Blacklist a single url path or multiple url paths. Compares using regex, so be specific when possible. If a blacklist is supplied, all url's will be prerendered except ones containing a blacklist path.

config.middleware.use Rack::Prerender, blacklist: '^/search'
config.middleware.use Rack::Prerender, blacklist: ['/search', '/users/.*/profile']

before_render

This method is intended to be used for caching, but could be used to save analytics or anything else you need to do for each crawler request. If you return a string from before_render, the middleware will serve that to the crawler instead of making a request to the prerender service.

config.middleware.use Rack::Prerender,
	before_render: (Proc.new do |env|
		# do whatever you need to do.
	end)

after_render

This method is intended to be used for caching, but could be used to save analytics or anything else you need to do for each crawler request. This method is a noop and is called after the prerender service returns HTML.
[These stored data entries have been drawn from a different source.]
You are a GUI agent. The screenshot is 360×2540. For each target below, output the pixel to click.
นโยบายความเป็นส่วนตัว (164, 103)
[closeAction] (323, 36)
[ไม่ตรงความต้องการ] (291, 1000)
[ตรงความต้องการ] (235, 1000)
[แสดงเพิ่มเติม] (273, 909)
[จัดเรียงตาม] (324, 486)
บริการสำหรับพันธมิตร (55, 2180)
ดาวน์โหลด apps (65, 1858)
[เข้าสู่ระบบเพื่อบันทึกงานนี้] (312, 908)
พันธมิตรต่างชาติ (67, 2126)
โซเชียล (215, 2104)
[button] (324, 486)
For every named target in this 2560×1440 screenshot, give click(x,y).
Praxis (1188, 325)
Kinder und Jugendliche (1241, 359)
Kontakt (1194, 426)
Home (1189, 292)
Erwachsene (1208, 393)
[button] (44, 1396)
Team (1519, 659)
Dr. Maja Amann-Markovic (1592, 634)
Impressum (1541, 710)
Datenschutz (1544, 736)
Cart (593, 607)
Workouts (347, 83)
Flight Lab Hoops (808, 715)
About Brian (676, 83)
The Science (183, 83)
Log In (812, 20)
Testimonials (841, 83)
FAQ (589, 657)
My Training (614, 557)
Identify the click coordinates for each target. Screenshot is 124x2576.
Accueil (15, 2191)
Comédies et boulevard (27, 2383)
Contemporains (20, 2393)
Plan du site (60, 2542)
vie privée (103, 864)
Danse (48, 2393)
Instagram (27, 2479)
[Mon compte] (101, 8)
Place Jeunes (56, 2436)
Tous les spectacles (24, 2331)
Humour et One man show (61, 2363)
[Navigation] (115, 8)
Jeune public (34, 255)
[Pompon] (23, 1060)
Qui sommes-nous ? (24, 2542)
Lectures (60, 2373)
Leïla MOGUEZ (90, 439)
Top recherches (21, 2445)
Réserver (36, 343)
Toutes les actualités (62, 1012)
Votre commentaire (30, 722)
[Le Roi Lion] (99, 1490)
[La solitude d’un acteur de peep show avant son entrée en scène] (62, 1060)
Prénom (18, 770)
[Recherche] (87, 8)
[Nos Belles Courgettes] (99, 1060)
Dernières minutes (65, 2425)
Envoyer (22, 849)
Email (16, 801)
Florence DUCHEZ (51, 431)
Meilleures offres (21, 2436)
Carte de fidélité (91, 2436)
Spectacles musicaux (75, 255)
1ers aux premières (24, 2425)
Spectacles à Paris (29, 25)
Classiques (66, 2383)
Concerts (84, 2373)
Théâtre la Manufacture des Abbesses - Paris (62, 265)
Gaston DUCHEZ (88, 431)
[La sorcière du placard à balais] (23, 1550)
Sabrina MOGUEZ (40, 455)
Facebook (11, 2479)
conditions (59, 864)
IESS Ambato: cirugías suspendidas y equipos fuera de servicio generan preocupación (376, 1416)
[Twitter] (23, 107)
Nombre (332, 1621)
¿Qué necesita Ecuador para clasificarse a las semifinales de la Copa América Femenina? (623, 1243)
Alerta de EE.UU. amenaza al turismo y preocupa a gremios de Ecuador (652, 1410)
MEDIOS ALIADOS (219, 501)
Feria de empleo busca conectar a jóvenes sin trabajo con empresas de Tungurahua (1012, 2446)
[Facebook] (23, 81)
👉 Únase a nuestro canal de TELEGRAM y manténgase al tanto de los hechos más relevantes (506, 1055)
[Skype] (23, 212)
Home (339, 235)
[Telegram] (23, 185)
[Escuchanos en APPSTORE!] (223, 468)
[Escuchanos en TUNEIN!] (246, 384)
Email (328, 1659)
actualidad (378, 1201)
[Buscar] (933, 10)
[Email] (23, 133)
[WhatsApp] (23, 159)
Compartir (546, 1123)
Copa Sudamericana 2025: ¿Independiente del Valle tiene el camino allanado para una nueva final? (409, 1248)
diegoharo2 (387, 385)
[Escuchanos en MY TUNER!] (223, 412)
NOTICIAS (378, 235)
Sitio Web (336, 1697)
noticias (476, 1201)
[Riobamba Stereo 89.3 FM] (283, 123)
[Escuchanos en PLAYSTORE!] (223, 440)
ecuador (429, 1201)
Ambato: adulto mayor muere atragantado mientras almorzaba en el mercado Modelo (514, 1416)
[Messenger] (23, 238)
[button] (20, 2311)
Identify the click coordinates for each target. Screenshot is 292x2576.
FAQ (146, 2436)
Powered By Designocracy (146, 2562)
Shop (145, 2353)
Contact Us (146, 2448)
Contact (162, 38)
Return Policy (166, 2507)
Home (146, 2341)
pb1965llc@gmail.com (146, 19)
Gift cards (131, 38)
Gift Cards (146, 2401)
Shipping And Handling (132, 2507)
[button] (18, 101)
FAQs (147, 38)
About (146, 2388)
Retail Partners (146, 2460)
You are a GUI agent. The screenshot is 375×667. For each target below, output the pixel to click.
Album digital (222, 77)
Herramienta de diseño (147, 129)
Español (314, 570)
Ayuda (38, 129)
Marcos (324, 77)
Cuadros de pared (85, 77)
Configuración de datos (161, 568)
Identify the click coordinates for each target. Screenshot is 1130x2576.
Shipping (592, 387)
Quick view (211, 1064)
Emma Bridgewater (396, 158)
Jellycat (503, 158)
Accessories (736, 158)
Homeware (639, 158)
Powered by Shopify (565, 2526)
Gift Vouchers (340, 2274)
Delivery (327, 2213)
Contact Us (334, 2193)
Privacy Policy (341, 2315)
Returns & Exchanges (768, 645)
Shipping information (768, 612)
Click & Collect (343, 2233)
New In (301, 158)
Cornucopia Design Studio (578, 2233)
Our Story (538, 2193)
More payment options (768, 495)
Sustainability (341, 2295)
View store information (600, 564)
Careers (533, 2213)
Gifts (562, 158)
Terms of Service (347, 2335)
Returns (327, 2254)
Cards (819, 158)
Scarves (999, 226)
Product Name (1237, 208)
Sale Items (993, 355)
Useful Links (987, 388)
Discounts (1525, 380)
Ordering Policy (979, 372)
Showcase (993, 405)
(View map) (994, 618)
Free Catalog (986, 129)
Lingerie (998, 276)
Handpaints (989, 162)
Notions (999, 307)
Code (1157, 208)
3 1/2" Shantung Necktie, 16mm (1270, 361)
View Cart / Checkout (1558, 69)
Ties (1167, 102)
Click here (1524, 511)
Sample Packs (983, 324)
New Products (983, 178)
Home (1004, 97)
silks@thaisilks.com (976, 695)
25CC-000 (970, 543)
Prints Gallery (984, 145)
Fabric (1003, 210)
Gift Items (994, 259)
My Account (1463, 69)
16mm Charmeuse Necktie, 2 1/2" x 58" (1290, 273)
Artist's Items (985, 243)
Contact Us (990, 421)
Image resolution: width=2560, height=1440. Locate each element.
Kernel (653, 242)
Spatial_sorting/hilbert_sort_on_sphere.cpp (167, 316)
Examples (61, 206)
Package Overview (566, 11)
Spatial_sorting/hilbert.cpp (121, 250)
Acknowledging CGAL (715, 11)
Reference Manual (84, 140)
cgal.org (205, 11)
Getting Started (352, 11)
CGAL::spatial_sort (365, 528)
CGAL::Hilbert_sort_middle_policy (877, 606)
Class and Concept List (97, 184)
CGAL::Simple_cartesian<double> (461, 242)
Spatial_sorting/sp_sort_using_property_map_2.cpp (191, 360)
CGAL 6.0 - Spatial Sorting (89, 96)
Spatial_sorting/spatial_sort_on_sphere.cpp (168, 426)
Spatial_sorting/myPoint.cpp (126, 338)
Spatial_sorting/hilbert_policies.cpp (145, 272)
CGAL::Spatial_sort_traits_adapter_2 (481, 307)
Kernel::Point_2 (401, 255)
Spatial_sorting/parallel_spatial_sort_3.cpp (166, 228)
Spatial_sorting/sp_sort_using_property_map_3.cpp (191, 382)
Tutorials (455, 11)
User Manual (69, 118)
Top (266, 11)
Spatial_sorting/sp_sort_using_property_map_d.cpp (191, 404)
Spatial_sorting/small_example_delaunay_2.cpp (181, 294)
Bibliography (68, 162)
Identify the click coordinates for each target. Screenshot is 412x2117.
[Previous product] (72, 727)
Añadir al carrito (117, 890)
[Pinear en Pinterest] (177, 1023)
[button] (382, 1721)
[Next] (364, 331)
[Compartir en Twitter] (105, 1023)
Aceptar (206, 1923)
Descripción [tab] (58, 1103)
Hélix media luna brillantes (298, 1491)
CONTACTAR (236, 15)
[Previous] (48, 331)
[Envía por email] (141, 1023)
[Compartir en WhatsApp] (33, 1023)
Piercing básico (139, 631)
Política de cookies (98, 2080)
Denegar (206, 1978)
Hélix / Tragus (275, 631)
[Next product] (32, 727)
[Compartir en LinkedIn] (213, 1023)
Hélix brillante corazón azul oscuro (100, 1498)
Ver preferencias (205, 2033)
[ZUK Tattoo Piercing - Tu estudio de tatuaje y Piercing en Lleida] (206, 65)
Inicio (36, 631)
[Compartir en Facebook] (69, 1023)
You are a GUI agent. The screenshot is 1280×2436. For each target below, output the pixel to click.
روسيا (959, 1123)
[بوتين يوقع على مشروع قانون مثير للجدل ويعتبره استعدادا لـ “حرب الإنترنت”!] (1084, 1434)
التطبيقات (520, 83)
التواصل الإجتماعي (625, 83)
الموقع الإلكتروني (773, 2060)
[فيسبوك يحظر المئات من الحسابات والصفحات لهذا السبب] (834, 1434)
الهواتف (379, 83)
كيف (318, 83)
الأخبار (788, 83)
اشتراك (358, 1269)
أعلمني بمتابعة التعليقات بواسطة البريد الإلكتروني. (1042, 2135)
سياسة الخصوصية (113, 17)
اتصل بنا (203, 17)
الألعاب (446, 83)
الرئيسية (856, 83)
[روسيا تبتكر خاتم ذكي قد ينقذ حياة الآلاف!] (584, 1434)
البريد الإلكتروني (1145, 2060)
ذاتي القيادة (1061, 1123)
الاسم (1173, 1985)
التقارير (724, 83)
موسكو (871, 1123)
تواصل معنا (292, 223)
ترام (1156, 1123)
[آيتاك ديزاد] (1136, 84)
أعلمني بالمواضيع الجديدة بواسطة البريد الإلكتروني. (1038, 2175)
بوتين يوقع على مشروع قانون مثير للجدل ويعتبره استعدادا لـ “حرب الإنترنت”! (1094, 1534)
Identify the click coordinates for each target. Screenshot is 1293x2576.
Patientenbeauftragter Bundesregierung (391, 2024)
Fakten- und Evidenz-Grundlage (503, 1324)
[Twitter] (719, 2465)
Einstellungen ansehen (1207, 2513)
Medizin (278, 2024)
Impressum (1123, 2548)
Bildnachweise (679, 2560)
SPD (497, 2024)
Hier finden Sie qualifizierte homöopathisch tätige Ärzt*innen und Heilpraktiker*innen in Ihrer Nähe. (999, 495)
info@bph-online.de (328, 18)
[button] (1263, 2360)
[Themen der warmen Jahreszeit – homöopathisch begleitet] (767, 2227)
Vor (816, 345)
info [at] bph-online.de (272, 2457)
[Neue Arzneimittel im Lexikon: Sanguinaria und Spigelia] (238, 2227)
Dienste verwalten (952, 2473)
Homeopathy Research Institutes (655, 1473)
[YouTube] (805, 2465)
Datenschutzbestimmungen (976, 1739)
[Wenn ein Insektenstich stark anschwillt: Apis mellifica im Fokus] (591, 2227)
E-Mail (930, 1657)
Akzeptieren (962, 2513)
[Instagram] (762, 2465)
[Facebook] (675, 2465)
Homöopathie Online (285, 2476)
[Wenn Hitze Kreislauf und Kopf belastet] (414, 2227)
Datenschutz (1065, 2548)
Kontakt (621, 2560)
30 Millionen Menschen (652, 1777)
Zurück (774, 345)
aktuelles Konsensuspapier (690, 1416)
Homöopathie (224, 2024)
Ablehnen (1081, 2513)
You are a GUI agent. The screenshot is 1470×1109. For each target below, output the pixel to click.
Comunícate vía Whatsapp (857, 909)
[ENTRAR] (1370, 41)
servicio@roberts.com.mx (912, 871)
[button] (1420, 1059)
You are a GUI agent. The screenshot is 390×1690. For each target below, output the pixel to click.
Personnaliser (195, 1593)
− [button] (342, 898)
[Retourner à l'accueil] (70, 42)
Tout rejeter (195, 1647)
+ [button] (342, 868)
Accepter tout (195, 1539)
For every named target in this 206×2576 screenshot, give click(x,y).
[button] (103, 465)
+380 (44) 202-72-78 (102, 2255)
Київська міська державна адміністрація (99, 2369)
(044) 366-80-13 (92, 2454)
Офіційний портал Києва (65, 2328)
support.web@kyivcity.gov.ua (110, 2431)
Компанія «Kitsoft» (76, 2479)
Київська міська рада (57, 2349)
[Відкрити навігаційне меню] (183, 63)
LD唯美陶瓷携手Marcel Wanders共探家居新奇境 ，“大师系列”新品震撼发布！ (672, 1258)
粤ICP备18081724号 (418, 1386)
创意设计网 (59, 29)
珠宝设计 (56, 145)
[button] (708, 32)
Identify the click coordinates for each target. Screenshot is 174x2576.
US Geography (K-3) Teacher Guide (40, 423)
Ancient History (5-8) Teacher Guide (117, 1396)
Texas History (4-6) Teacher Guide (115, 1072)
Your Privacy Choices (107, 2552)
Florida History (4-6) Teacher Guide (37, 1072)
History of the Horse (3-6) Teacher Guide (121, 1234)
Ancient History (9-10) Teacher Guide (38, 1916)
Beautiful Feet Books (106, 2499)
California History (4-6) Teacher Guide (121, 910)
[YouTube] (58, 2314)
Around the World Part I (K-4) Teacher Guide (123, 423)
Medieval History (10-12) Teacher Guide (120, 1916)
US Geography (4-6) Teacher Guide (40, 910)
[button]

config.middleware.use Rack::Prerender,
	after_render: (Proc.new do |env, response|
		# do whatever you need to do.
	end)

build_rack_response_from_prerender

This method is intended to be used to modify the response before it is sent to the crawler. Use this method to add/remove response headers, or do anything else before the request is sent.

config.middleware.use Rack::Prerender,
	build_rack_response_from_prerender: (Proc.new do |response, prerender_response|
		# response is already populated with the prerender status code, html, and headers
		# prerender_response is the response that came back from the prerender service
	end)

protocol

Option to hard-set the protocol for Prerender accessing your site instead of the middleware figuring out the protocol based on the request.

config.middleware.use Rack::Prerender, protocol: 'https'

Caching

This rails middleware is ready to be used with redis or memcached to return prerendered pages in milliseconds.

When setting up the middleware in config/environment/production.rb, you can add a before_render method and after_render method for caching.

Here's an example testing a local redis cache:

Put this in config/environment/development.rb, and add gem 'redis' to your Gemfile.

require 'redis'
@redis = Redis.new
config.middleware.use Rack::Prerender,
  before_render: (Proc.new do |env|
    @redis.get(Rack::Request.new(env).url)
  end),
  after_render: (Proc.new do |env, response|
    @redis.set(Rack::Request.new(env).url, response.body)
  end)

Using your own prerender service

We host a Prerender server at prerender.io so that you can work on more important things, but if you've deployed the prerender service on your own... set the PRERENDER_SERVICE_URL environment variable so that this middleware points there instead. Otherwise, it will default to the service already deployed by prerender.io.

$ export PRERENDER_SERVICE_URL=<new url>

Or on heroku:

$ heroku config:add PRERENDER_SERVICE_URL=<new url>

As an alternative, you can pass prerender_service_url in the options object during initialization of the middleware

config.middleware.use Rack::Prerender, prerender_service_url: '<new url>'

License

The MIT License (MIT)

Copyright (c) 2013 Todd Hooper <todd@prerender.io>

Permission is hereby granted, free of charge, to any person obtaining a copy of this software and associated documentation files (the "Software"), to deal in the Software without restriction, including without limitation the rights to use, copy, modify, merge, publish, distribute, sublicense, and/or sell copies of the Software, and to permit persons to whom the Software is furnished to do so, subject to the following conditions:

The above copyright notice and this permission notice shall be included in all copies or substantial portions of the Software.

THE SOFTWARE IS PROVIDED "AS IS", WITHOUT WARRANTY OF ANY KIND, EXPRESS OR IMPLIED, INCLUDING BUT NOT LIMITED TO THE WARRANTIES OF MERCHANTABILITY, FITNESS FOR A PARTICULAR PURPOSE AND NONINFRINGEMENT. IN NO EVENT SHALL THE AUTHORS OR COPYRIGHT HOLDERS BE LIABLE FOR ANY CLAIM, DAMAGES OR OTHER LIABILITY, WHETHER IN AN ACTION OF CONTRACT, TORT OR OTHERWISE, ARISING FROM, OUT OF OR IN CONNECTION WITH THE SOFTWARE OR THE USE OR OTHER DEALINGS IN THE SOFTWARE.